╭─ Page text

# help with 125 stocking



## Tyneway830 (Dec 30, 2007)

well so i'm moving to florida and looking to get a 125 (if some1 can get me a price range that would b great) but i was thinking as far as stocking could i do either

- pair of jags
- single jag with dithers
- single jag and some other fish like convict or something
????????????????????????????????????????????????????????????????????????????????????????
which would be the best option from your opinion


----------



## Nathan43 (Jul 9, 2007)

Obviously you are focused on a jag :wink: 
I would go with a pair or instead of 2 jags, keep one and throw in a sal, convict, firemouth and about 10-15 dithers. Though a full size jag will eat any and all dithers :fish:


----------



## cage623 (Feb 2, 2008)

I would go with the pair. I think that as long as you have a divider handy that it would have the best long term outcome. I can't think of any dither fish that wouldn't become food for most jags.


----------



## CiChLiD LoVeR128 (Mar 22, 2006)

Breeding pair all the way! :wink:


----------



## Tyneway830 (Dec 30, 2007)

yes that is what i wanted!!! but *** read almost every site online about jags and have found that many sites recommend a 180 gallon tank at minimum for a breeding pair...is a 125 good enough or should i stick with the 1 jag and dither situation because 125 is the biggest i'm going


----------



## CiChLiD LoVeR128 (Mar 22, 2006)

Really a 180 would be best because of their size and aggression. So they aren't lieing but also neither are we. A 125 would be the VERY minimum for a pair! It can work just fine. You just have to keep an eye on the two and divide them off when necessary. I would either build up a divider for the 125 or get a 75gal and seperate them when needed. Just my input.


----------



## trimac (Mar 27, 2003)

If you do decide on a pair use a divider and when they get larger construct a hole that is only big enough for the female to pass.

╰─

> _Goal of the exercise_
Copy the stretch of the forum thread that opens with "- pair of jags" and closes with "(Jul 9, 2007)", replacing each "single jag" with "lone jag". The rows have no connection to the forum thread.

╭─ Material shown

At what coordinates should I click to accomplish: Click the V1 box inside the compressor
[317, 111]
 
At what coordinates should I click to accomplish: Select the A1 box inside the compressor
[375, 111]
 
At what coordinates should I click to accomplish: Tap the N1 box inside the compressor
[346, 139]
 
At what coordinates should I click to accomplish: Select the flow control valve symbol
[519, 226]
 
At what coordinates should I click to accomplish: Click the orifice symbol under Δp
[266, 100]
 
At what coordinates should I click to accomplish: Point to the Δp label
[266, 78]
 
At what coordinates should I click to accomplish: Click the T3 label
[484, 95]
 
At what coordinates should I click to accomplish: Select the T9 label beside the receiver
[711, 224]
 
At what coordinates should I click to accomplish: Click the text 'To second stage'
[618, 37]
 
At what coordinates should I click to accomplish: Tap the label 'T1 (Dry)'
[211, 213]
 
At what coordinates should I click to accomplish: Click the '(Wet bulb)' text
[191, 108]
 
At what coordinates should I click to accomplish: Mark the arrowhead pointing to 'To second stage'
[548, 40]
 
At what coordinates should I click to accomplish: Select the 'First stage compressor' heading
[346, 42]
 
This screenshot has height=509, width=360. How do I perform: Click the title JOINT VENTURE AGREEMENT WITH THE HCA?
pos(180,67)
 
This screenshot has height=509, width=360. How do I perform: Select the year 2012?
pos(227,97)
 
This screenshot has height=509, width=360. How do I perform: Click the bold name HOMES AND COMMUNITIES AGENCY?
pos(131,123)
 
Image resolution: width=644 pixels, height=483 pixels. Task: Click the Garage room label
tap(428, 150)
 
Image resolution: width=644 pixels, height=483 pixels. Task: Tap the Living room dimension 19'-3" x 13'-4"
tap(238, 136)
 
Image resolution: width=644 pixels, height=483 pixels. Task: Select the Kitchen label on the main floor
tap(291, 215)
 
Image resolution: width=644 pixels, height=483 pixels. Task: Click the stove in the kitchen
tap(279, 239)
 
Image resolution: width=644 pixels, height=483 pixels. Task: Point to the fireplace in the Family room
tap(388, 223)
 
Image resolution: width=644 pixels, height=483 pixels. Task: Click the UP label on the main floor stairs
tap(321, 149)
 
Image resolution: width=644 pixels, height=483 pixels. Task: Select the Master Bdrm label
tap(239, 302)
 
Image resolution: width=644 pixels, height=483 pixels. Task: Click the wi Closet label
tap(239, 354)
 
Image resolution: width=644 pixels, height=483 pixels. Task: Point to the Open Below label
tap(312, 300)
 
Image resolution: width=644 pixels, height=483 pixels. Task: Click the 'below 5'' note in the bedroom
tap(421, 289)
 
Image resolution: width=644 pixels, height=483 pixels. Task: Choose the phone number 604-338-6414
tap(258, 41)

╰─

> _Task output_
- pair of jags
- lone jag with dithers
- lone jag and some other fish like convict or something
????????????????????????????????????????????????????????????????????????????????????????
which would be the best option from your opinion


----------



## Nathan43 (Jul 9, 2007)